Project summary
Under the current clinical paradigm, the majority of patients sharing a pathology tend to be treated in a similar
manner according to clinical guidelines that are based on previously conducted clinical trials combined into meta-
analyses. While some situations are amendable to the stratification of care, that is using more or less intensive
therapy based on the presence of specific risk factors, true personalization of care (i.e. therapeutic or
management selected based on a comprehensive review of patient characteristics and possibly including
patient-specific prediction models) remains exceedingly rare despite the potential for improved patient-level
outcomes. One important question in this regard that has not yet been answered is the extent to which a
personalized approach would result in clinical benefits should it be used in a large number of patients. At this
time, given the paucity of examples of large scale implementation of personalized care, it is not possible to
directly provide an answer; however, we could use existing data to generate a reliable approximation through
computer simulations. Thus, we propose to use data from ~130 previously published NHLBI funded randomized
clinical trials to simulate the effect of personalized medicine and compare the group-level outcomes to results
expected in the same patient population without using a personalized approach to treatment choice. Specifically,
for each clinical trial included in this study, we will create arm-specific prediction models for the primary outcome
and apply it to the opposite study group, thus estimating the theoretical, patient-specific probability of achieving
the primary outcome had they been assigned to the opposite trial arm. Simulations will then be performed
separately for all trials where patients are respectively assigned to: 1) the treatment arm of the trial, 2) the control
arm of the trial or 3) to whatever arm carries the lowest probability of adverse outcomes (i.e. predictive allocation).
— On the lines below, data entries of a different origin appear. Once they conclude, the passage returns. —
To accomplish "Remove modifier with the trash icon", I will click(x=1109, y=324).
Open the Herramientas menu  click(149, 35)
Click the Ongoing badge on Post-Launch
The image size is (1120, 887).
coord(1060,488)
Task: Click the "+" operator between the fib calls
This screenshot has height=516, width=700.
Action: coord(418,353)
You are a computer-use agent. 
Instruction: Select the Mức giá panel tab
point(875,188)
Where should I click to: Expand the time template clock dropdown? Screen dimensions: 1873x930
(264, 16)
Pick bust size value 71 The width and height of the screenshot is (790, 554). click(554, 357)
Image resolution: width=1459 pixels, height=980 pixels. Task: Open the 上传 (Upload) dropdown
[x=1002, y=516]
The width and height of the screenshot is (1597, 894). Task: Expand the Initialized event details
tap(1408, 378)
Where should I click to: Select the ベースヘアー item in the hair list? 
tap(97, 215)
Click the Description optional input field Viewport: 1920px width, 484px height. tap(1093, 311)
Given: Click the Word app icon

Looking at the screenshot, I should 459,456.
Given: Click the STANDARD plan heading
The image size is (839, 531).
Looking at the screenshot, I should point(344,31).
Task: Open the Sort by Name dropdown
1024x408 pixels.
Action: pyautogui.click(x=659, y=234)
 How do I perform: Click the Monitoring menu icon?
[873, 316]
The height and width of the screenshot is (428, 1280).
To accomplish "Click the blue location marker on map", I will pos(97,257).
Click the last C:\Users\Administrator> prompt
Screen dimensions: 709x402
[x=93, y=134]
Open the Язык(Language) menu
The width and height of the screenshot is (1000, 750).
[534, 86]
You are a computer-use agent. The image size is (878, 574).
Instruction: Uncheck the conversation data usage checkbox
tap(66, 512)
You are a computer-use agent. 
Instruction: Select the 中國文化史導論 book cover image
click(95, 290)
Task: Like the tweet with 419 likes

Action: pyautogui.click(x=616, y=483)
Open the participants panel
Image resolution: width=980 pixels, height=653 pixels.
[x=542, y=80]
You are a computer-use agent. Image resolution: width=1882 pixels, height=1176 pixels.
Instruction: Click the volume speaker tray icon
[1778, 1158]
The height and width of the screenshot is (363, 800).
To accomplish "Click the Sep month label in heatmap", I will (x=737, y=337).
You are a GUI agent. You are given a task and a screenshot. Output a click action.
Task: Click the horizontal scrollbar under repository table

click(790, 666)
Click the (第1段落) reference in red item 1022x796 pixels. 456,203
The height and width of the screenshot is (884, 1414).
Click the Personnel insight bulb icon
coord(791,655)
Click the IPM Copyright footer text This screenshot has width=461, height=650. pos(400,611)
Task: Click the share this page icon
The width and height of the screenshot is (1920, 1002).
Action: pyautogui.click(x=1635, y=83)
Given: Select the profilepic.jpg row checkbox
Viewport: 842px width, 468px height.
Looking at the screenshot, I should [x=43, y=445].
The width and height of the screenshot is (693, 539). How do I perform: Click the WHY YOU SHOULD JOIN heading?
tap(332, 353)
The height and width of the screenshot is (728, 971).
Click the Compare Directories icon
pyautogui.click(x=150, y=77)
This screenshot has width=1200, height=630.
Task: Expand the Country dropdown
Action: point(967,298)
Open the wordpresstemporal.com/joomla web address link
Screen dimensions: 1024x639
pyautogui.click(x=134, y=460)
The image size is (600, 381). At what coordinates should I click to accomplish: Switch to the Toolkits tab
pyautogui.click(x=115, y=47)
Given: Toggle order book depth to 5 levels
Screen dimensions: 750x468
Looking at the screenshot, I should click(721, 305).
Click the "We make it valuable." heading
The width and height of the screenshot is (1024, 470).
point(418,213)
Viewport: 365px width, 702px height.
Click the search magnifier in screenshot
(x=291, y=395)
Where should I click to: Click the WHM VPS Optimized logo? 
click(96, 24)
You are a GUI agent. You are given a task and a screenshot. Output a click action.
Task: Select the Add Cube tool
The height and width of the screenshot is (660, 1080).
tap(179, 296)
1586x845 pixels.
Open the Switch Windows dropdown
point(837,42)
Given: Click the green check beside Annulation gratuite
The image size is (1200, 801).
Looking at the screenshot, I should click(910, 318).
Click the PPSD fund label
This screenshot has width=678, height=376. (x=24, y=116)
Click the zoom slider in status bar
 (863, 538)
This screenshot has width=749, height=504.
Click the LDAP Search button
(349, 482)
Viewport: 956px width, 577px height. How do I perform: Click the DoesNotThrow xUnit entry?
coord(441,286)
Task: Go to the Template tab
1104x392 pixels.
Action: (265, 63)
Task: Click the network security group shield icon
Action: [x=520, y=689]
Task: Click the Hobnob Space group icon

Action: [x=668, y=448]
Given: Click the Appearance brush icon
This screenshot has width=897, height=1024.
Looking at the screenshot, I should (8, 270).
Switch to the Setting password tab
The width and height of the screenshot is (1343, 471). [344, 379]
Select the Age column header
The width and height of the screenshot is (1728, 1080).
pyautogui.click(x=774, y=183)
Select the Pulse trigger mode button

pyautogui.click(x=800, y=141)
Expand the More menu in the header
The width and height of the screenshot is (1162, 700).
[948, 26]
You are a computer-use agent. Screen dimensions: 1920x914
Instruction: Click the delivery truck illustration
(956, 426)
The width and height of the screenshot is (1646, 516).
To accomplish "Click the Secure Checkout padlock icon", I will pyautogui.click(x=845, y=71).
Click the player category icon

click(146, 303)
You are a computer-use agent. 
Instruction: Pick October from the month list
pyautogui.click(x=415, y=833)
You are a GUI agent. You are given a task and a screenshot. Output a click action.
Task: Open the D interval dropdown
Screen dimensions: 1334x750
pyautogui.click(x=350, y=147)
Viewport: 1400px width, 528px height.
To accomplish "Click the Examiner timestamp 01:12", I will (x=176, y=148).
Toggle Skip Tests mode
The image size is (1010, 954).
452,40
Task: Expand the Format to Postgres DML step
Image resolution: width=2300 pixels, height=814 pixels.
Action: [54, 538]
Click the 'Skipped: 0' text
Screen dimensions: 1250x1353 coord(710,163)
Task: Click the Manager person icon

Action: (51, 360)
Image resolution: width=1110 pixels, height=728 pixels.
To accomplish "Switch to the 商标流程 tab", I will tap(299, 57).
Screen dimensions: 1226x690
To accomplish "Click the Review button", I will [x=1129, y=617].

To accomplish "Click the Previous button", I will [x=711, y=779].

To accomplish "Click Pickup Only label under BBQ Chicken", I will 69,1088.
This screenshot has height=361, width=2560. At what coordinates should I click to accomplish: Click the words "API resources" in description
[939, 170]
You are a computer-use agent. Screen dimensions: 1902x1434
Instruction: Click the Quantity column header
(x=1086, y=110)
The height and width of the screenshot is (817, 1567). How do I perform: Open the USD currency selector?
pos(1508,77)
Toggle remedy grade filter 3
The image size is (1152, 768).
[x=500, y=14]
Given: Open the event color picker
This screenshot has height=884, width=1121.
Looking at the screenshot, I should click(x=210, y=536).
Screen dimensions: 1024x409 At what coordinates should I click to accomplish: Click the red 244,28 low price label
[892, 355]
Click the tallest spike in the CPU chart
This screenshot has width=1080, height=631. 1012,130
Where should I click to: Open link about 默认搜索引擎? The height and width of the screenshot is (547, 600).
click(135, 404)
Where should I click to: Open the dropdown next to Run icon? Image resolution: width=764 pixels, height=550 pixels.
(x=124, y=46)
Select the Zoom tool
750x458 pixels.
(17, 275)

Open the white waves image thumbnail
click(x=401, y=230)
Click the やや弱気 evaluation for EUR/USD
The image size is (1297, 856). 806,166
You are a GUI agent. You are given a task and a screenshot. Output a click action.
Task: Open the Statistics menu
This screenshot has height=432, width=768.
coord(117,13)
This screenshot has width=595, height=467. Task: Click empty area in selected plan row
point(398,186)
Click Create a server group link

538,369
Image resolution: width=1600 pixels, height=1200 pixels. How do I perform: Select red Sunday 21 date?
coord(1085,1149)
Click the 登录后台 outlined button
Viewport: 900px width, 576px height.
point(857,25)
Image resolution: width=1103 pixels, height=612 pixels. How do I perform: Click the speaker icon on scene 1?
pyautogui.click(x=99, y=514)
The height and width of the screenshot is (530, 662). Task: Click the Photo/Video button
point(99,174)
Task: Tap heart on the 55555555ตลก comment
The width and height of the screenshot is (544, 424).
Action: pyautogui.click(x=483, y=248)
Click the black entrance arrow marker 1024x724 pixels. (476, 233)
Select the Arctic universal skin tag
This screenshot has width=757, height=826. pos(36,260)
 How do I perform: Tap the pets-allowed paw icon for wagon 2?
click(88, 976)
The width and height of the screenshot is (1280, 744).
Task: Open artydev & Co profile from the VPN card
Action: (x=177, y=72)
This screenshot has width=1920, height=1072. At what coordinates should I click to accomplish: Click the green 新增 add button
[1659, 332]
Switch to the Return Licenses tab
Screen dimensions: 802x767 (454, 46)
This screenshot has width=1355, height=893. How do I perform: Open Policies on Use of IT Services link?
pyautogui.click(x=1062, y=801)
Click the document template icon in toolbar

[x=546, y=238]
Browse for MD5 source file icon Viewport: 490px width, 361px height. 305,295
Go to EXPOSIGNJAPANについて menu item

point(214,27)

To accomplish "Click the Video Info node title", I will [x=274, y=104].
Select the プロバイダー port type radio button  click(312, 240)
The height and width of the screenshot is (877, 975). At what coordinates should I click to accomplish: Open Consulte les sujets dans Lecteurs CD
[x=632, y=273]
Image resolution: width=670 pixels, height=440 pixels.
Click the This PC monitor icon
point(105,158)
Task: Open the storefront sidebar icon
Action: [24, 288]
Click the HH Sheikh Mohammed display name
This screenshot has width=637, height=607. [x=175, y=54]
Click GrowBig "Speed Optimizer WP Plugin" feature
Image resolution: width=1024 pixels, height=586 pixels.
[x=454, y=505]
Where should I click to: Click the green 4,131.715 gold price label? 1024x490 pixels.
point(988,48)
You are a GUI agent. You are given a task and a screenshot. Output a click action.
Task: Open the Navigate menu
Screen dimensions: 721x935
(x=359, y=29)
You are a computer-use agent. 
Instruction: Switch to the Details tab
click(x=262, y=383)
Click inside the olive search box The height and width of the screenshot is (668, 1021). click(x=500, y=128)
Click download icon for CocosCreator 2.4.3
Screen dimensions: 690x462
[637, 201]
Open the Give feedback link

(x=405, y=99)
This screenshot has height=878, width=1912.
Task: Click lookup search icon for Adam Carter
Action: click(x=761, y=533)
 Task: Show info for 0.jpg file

We will then calculate the net benefit of predictive allocation by comparing the cumulative prevalence of
outcomes in that simulation vs. either the simulation where all patients are assigned to either the treatment arm
(for positive trials) or where all patients are assigned to the control arm (for negative trials). Finally, we will
compile the data from all included trials and identify factors that are associated with changes in the net benefit
of predictive allocation, including both trial-specific risk factors and performance metrics of the prediction model
used for patient allocation. This study will allow us, for the first time, to estimate the potential improvement, at
the population level, that would be associated with the widespread utilization of a personalized approach to
treatment choice. We will also generate crucial information in regards to the clinical scenarios and situations
where such an approach would generate the highest benefits. This information will be essential for the efficient
and targeted implementation of future personalized medicine programs.